**YOUR OBJECTIVE:** As soon as the line containing "Instruction: Click the Osaka University logo" appears in the material below, start returning lines exactly, and end with the line containing "Viewport: 902px width, 752px height.".

**DATA TO USE:**

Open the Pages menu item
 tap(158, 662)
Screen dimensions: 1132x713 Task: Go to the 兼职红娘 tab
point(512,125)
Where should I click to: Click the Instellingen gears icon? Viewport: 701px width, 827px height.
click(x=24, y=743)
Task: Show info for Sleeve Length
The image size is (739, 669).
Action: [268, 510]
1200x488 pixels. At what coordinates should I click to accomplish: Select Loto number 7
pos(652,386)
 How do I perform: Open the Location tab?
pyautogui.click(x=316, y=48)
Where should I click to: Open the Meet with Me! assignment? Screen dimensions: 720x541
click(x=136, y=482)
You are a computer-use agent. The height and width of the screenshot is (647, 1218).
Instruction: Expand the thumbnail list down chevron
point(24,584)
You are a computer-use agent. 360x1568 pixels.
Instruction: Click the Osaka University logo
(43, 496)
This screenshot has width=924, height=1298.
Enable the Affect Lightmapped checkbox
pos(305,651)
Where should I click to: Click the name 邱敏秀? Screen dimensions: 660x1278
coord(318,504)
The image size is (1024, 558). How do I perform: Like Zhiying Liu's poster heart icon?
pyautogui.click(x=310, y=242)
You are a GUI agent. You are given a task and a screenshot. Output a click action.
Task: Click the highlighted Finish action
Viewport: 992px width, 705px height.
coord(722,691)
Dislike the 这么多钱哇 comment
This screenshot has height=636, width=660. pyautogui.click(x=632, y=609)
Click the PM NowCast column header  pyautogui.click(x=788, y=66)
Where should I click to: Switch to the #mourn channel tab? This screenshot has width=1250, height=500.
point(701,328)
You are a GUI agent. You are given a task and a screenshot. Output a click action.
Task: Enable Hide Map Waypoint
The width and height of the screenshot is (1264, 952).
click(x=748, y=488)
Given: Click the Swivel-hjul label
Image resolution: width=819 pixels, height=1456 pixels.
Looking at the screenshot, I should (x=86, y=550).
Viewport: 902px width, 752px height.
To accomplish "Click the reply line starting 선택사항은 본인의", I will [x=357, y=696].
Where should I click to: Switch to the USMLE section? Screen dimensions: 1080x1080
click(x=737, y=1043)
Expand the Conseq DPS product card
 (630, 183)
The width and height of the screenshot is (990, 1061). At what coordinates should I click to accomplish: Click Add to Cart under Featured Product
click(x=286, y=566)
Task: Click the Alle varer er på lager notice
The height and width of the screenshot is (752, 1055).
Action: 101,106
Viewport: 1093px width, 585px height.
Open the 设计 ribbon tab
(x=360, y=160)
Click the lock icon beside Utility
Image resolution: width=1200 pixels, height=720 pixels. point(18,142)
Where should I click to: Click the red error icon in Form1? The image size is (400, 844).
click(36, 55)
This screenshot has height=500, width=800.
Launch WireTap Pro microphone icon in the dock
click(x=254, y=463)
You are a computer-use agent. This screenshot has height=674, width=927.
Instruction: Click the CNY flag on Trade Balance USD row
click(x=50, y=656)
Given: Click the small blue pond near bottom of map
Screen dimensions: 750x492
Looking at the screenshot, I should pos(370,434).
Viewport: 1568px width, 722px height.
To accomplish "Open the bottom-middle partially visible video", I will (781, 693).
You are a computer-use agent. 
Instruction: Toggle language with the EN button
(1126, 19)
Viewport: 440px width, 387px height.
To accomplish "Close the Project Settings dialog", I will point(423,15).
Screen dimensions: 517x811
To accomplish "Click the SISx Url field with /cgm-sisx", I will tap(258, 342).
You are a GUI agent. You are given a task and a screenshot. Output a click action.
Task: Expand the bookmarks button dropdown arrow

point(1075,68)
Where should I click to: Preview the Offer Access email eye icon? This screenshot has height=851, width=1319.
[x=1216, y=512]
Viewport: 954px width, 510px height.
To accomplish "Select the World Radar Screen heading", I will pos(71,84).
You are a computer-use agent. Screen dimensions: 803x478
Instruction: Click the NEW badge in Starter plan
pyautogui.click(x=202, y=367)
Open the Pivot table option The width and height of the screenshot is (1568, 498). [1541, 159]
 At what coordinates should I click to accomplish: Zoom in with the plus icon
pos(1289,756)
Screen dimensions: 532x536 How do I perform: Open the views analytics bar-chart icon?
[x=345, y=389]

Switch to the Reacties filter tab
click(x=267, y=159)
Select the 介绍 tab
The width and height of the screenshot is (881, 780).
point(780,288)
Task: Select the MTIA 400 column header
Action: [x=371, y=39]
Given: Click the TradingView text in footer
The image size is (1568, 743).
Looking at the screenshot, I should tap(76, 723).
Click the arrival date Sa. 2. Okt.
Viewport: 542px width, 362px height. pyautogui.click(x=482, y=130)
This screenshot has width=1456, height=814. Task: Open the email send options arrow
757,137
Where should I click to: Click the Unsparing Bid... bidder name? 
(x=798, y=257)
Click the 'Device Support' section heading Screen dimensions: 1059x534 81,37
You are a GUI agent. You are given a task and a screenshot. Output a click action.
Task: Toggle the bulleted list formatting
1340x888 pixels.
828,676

**SOLUTION TO THE EXERCISE:**
Instruction: Click the Osaka University logo
(43, 496)
This screenshot has width=924, height=1298.
Enable the Affect Lightmapped checkbox
pos(305,651)
Where should I click to: Click the name 邱敏秀? Screen dimensions: 660x1278
coord(318,504)
The image size is (1024, 558). How do I perform: Like Zhiying Liu's poster heart icon?
pyautogui.click(x=310, y=242)
You are a GUI agent. You are given a task and a screenshot. Output a click action.
Task: Click the highlighted Finish action
Viewport: 992px width, 705px height.
coord(722,691)
Dislike the 这么多钱哇 comment
This screenshot has height=636, width=660. pyautogui.click(x=632, y=609)
Click the PM NowCast column header  pyautogui.click(x=788, y=66)
Where should I click to: Switch to the #mourn channel tab? This screenshot has width=1250, height=500.
point(701,328)
You are a GUI agent. You are given a task and a screenshot. Output a click action.
Task: Enable Hide Map Waypoint
The width and height of the screenshot is (1264, 952).
click(x=748, y=488)
Given: Click the Swivel-hjul label
Image resolution: width=819 pixels, height=1456 pixels.
Looking at the screenshot, I should (x=86, y=550).
Viewport: 902px width, 752px height.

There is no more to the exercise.